In malarial places where the spleen rate is 50% or over, the systematic use of quinine does not appear to affect the rate appreciably; but when malaria is less severe, or where the malarial season lasts only a few months, quinine does lower the spleen rate, as my old friend Major J. D. Graham, I.M.S., showed in 1914 [58].
28.4 |
The seasonal variation of malaria |
In Malaya, where the conditions are apparently so favourable to mosquitoes throughout the whole year, one would hardly expect any marked seasonal variation in the malaria. Yet it is not so. It is true that the introduction of many non-immune people into a malarious place, at any time of the year, will forthwith be followed by a severe outbreak of malaria, showing, as we know, that there is usually a considerable number of active insects present (Figure 28.2). But apart from such accidental outbursts, there are definite seasonal variations, which form curves or waves varying with the species carrying the disease. The subject has not been as fully worked out as it might have been, owing to the defective system of death registration in this country. We have, however, learned something.
When, at the end of 1901, the figures of malaria from the hospitals of the three coast districts of Selangor were charted, they showed notable differences. Whereas the malaria wave in Kuala Selangor district had reached its maximum in 1899, that in Klang still rose for two more years, and doubtlessly would have continued to rise but for the anti-malaria work done, for the population was rapidly increasing.
But there was another difference: this time between the Klang and Kuala Selangor charts on the one hand, and the Kuala Langat chart on the other. In the Klang chart, there was generally a steady increase of malaria throughout the year from the minimum in February to the maximum in October, with slight pause in August. Figure 28.3 represents the average of the percentages of malaria treated each month from 1893 to 1900. (The percentages [rather than the absolute case numbers] are averaged, so that the larger totals of the later years may not dominate the results unduly).

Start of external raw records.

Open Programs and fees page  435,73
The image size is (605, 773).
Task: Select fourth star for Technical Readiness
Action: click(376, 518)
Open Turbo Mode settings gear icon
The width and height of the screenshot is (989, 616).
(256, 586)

The Kuala Langat chart, which in reality represented only the sickness of the inhabitants near to Jugra Hill, showed a sharp rise about April or May, when the maximum might be reached, and the epidemic as sharply subsiding in August, September, or October; which was quite a different figure from that of Klang District.
It was not until later that the significance of these differences came to be understood; and this is the explanation.
The curve with the maximum in November—the Klang chart (Figure 28.3)—is due to malaria caused by A. umbrosus, and possibly other pool breeders. It is unlikely that A. maculatus affected it in these years. The other curve with the wave in the centre months of the year—from April to September (Figure 28.4)—is the malaria of A. maculatus in hill land. The larvae of A. maculatus are greatly reduced in number by the heavy rains of November, December, and January; but in the two drier months, February and March, they appear in enormous numbers. Shortly afterwards the malaria wave appears. Figure 28.4 shows the monthly admissions for malaria of three hill land estates situated a few miles apart; the general similarity of the waves is striking; and I may add that the rise of the wave took place not merely in the month of April, but almost in the same week of the month, as Table 28.1 shows.
Week ending | Estate A | Estate B | Estate C |
25th March | 13 | 10 | 5 |
1st April | 16 | 4 | 7 |
8th April | 21 | 12 | 6 |
15th April | 25 | 38 | 36 |
23rd April | 43 | 39 | 22 |
An attempt is now made to abort this wave by special attention to oiling between February and June, and particularly in the drier periods of these months. Good results appear to be obtained.
Where part of the area is flat and part hilly, the annual statistical curve is, of course, a combination of the two waves.